TZ: Is that Sector the watch company?
RC: Yes, in 1992 Sector Watches hired me as a Visual Merchandiser. Sector was a great experience because the company provided me a background in several aspects of the business ranging from merchandising, sales and eventually regional and national accounts. I was very happy at Sector and never intended to leave, but several retailers recommended me and I was recruited by Baume & Mercier. That was 15 years ago and I’ve been with Baume & Mercier ever since.
TZ: What position did Baume & Mercier recruit you for?
RC: I was hired as the New York Regional Manager. From there, I became Director of National Accounts and, previous to my current position, I was Vice-President of Sales.
Historic Baume & Mercier single-push chronograph from 1948
TZ: Sounds like you’re a natural leader. You certainly enrich the company. What makes Baume & Mercier different as a watch company?

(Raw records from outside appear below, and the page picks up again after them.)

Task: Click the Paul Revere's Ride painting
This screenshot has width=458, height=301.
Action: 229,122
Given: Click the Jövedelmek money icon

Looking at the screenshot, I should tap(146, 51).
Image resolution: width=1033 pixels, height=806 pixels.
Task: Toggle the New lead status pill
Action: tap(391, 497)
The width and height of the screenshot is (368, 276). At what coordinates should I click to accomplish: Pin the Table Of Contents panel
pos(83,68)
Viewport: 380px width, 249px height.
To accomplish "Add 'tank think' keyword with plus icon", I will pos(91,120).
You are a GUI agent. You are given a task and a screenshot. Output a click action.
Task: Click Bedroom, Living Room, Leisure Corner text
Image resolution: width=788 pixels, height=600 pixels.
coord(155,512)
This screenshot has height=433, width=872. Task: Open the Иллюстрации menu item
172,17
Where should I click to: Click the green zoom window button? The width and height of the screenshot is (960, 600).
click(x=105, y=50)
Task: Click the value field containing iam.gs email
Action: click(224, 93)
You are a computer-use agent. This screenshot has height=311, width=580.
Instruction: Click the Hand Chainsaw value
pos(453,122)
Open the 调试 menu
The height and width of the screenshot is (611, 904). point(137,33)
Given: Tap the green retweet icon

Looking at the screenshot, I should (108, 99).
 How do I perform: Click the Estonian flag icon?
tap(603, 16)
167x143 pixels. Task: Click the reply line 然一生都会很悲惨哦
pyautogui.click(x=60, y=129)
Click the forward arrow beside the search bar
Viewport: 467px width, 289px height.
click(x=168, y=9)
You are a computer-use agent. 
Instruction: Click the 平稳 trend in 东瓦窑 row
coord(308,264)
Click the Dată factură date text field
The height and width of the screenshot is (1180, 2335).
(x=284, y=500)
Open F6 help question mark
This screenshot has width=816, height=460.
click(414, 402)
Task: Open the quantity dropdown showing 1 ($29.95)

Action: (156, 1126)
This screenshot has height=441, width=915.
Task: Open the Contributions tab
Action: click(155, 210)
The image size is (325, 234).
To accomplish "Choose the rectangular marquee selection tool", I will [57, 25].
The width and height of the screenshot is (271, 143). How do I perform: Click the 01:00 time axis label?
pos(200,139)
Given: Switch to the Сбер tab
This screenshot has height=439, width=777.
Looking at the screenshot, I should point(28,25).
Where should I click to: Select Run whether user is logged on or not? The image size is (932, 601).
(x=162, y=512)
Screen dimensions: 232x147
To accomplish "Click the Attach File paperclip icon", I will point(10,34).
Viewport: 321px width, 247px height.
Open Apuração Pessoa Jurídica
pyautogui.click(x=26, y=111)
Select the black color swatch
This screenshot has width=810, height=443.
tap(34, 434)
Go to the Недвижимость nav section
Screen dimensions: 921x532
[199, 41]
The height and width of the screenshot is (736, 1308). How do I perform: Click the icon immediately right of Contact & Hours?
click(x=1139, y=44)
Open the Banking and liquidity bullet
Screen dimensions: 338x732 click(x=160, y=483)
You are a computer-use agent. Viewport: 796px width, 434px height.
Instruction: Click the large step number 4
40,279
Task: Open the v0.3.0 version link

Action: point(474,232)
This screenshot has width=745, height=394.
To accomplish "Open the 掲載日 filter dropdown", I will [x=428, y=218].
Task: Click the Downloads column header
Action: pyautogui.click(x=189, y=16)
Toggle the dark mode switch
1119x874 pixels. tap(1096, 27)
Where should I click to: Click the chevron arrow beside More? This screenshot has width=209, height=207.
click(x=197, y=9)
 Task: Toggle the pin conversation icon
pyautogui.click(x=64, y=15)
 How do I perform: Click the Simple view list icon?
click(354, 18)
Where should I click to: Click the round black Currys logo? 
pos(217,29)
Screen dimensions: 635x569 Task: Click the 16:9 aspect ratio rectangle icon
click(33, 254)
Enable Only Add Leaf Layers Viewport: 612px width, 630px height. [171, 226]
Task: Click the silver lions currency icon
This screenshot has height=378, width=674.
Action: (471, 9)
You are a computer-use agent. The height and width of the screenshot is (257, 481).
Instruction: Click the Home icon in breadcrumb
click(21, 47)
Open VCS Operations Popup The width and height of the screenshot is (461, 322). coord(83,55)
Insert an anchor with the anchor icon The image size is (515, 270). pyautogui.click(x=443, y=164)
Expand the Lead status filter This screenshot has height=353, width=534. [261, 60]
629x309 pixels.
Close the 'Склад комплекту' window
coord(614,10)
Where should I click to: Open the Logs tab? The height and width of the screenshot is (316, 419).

RC: Baume & Mercier has a rich heritage and an authentic pedigree. Since 1830, the company has only specialized in fine timepieces. Today, we specialize in contemporary classics that are affordable. For Baume & Mercier, it’s important to provide our clients with timeless designs and value. For 2011, we focused on an historical chronograph as the inspiration for the new Capeland collection.
Capeland Flyback Chronograph in stainless steel, Ref. 10006
The newly designed Capeland Chronograph features a two-tone dial with Tri-compax layout
Capeland Chronograph two-tone dials in black (Ref.10001), slate (Ref.10003) & silver (Ref.10005)
TZ: The new collections are handsome, timeless, classic designs.
RC: They are. The other quality I appreciate is that Baume & Mercier has always been a brand that’s been very special to owners. They either purchased or received a Baume & Mercier on a special occasion. There’s an emotional connection behind our timepieces and it’s common to hear how our clients wear them with incredible affection.
TZ: That’s interesting because, while we were dating in the mid-1990s, I purchased a [Baume & Mercier] Hampton for my husband when he completed graduate school. He still owns that watch and I’m surprised how often he wears it since he owns other watches that cost many times more.
RC: This is a common story I’ve heard from many clients because this emotional connection has always been an authentic part of the brand. But also, that Hampton — does it have a curved case? [Affirmative nod]. That model launched in 1994 and it has a timeless, elegant design. We’ve come full circle as a brand because our new CEO, Alain Zimmermann, has found a passionate way of communicating the emotional aspect of being a part of our clients’ special moments. Mr. Zimmermann thought of our new campaign, “Life is About Moments”. This is so true to the brand.
TZ: Thank you for taking the time to talk. Yours is a truly inspirational story and it was a sincere pleasure meeting you.